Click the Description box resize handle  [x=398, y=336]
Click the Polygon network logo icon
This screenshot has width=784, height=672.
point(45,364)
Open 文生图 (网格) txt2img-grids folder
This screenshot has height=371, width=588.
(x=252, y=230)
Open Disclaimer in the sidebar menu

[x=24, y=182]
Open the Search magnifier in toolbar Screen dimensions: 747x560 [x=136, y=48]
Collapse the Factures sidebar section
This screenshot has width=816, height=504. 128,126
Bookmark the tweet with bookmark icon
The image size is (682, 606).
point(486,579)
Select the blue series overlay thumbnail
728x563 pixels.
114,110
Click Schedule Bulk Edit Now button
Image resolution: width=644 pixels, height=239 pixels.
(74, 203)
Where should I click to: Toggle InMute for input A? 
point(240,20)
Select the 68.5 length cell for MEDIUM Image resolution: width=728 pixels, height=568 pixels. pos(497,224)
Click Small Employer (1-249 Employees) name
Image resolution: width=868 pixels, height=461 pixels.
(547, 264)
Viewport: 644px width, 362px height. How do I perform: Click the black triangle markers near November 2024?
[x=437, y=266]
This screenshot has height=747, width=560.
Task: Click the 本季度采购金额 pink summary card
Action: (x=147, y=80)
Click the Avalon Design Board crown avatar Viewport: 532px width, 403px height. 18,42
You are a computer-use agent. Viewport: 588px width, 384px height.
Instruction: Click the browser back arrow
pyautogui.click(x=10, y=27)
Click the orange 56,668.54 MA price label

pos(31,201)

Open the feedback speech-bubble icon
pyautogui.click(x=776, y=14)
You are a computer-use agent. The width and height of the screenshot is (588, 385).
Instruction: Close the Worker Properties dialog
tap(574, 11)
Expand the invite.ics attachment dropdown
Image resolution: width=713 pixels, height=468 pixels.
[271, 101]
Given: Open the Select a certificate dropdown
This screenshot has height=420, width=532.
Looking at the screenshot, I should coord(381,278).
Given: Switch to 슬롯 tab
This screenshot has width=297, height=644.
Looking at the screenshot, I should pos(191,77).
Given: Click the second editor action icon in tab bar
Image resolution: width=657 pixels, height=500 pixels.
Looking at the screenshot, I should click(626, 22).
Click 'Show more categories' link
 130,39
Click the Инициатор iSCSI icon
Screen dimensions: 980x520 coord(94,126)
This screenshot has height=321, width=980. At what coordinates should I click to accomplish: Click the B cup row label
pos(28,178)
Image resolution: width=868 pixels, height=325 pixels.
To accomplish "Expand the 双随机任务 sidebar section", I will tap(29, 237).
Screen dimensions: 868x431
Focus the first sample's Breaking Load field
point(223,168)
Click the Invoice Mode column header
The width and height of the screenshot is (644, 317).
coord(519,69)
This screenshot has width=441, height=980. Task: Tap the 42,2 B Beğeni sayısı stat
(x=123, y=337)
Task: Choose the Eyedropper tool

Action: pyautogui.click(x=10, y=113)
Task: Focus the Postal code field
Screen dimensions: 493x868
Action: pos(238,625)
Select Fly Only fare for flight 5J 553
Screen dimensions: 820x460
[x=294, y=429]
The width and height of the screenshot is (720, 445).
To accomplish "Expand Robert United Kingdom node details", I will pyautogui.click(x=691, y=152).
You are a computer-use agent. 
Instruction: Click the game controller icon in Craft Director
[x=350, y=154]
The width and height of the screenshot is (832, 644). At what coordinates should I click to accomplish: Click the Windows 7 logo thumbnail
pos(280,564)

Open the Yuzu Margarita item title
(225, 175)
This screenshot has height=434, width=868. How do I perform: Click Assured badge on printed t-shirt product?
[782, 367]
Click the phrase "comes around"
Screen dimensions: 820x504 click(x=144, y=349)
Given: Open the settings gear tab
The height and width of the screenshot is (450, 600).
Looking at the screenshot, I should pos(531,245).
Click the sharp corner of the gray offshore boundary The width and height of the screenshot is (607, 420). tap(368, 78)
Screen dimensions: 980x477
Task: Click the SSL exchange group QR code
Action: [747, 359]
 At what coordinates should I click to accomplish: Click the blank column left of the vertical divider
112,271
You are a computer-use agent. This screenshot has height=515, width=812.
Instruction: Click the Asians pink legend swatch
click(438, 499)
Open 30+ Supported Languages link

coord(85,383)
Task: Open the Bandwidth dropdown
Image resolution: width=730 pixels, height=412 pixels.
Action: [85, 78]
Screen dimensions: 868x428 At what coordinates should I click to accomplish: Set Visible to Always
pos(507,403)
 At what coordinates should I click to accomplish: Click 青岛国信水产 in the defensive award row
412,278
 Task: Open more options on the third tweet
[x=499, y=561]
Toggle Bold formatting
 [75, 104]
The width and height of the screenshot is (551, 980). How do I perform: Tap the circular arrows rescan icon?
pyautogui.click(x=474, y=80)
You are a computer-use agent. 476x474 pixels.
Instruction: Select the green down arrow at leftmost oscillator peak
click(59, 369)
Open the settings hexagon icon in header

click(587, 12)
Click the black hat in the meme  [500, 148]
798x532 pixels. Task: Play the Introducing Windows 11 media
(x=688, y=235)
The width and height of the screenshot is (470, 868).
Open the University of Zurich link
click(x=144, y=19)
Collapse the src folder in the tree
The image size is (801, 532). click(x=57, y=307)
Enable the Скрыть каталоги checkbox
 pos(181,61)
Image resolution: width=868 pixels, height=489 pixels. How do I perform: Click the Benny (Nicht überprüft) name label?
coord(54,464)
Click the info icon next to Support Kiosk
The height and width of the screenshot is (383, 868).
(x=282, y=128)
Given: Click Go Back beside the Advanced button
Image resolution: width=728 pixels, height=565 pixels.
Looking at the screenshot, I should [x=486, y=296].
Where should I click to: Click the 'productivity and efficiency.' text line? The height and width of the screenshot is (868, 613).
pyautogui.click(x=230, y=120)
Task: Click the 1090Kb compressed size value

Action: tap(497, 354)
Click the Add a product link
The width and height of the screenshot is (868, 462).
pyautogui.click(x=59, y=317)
══════════════════════════════
Instructions to follow ::
Please give a word-for-word repetition of the lines from the one containing "The width and height of the screenshot is (470, 868)." through the last line of the data above, including both, and nothing besides.

Result of this exercise ::
The width and height of the screenshot is (470, 868).
Open the University of Zurich link
click(x=144, y=19)
Collapse the src folder in the tree
The image size is (801, 532). click(x=57, y=307)
Enable the Скрыть каталоги checkbox
 pos(181,61)
Image resolution: width=868 pixels, height=489 pixels. How do I perform: Click the Benny (Nicht überprüft) name label?
coord(54,464)
Click the info icon next to Support Kiosk
The height and width of the screenshot is (383, 868).
(x=282, y=128)
Given: Click Go Back beside the Advanced button
Image resolution: width=728 pixels, height=565 pixels.
Looking at the screenshot, I should [x=486, y=296].
Where should I click to: Click the 'productivity and efficiency.' text line? The height and width of the screenshot is (868, 613).
pyautogui.click(x=230, y=120)
Task: Click the 1090Kb compressed size value

Action: tap(497, 354)
Click the Add a product link
The width and height of the screenshot is (868, 462).
pyautogui.click(x=59, y=317)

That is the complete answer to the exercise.